For me, it is rather hard to like a book when I just want to kill all of the protagonists to either put them out of their misery or to prevent them from committing any more atrocities. And in the case of the Boneman, who seems the least horrible of them all, his sin is the one of inaction. He sees the horrors his brother is committing. He saw all the horrors he committed in the past…  yet he follows him nevertheless. Like  fateful hound devoid of free will. Don’t’ know about you, but to me that’s a character that’s extremely annoying to read about.

I understand that the author’s idea was to show that his characters deserve the fates they will be getting and that the horrible actions they committed are counterbalanced by the harshness of their environment… Kinda like they deserve the prison they ended up with because they are all so horrible. 

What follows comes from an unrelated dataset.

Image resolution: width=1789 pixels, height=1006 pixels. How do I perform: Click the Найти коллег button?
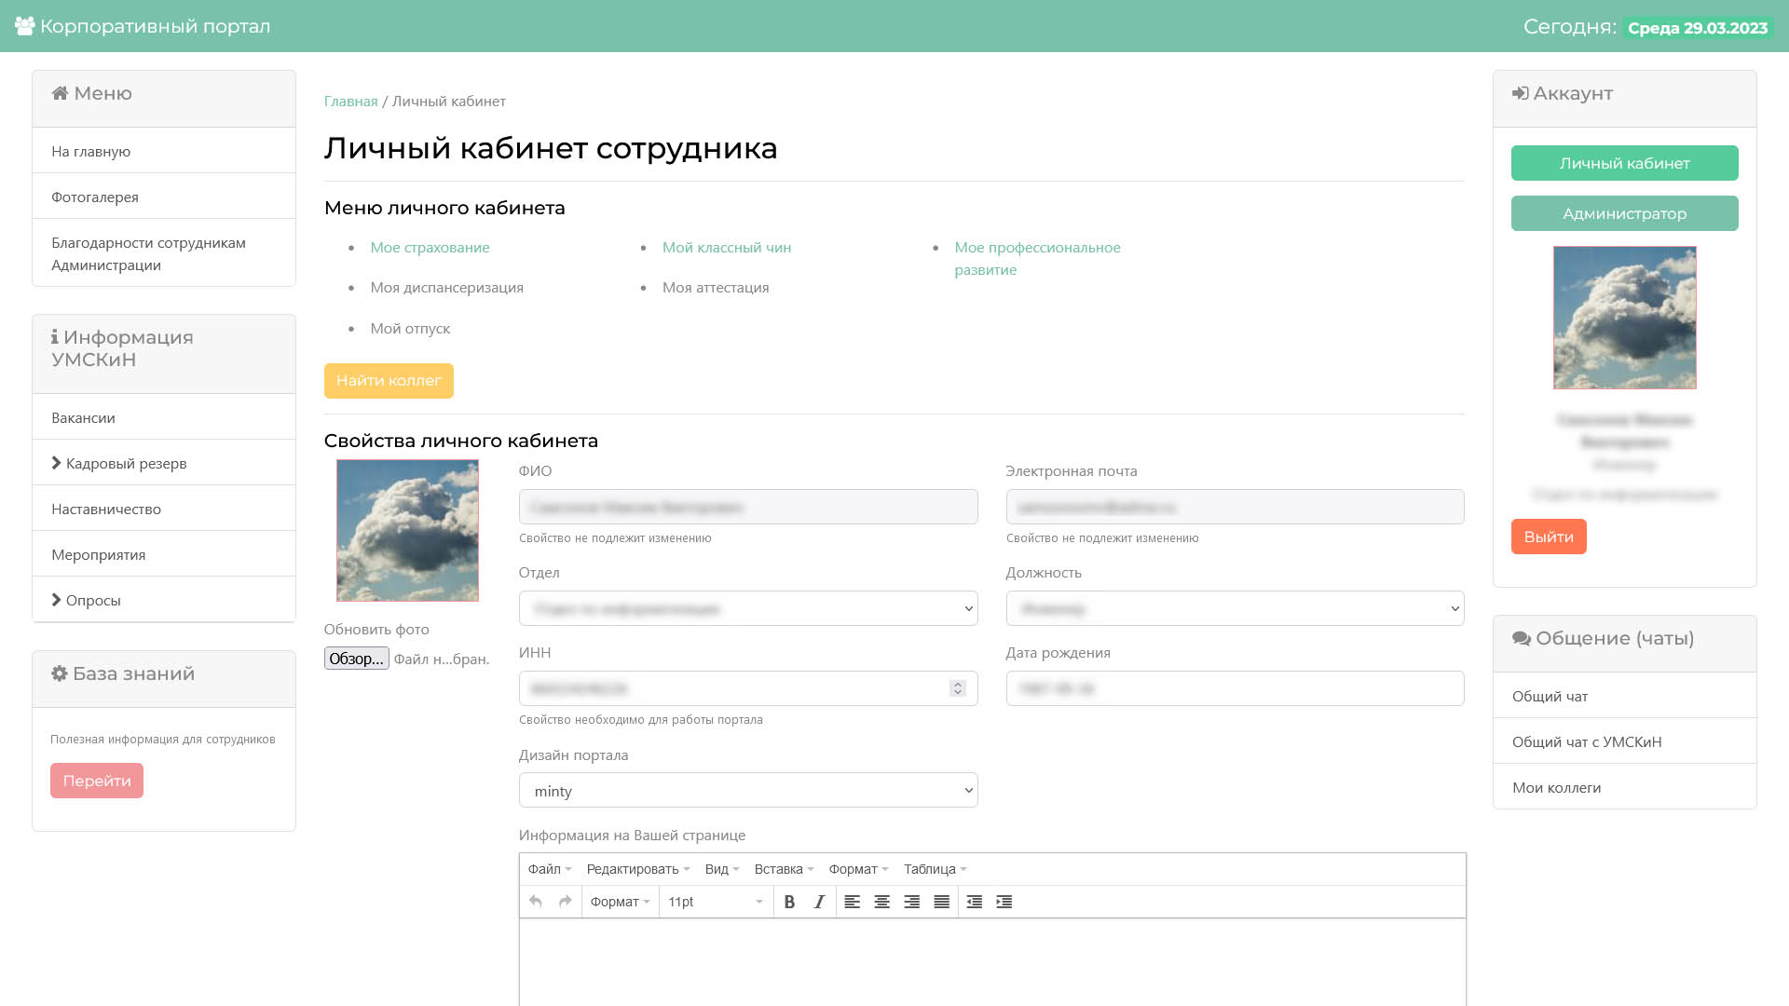tap(389, 381)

I can appreciate that idea, but I don’t like it. Maybe because my tolerance for pain and suffering and people behaving like absolute Neanderthals has significantly lowered during these 2 pandemic years. I want to have at least one protagonist I can root for. I am not interested in following a bunch of villains and settle for the less villainous of them surviving in the end. 

But other readers might find this book right up their alley. So I would say give it a try, to discover an unusual world if nothing else.

PS: I received an advanced copy of this book from NetGalley in exchange for an honest review.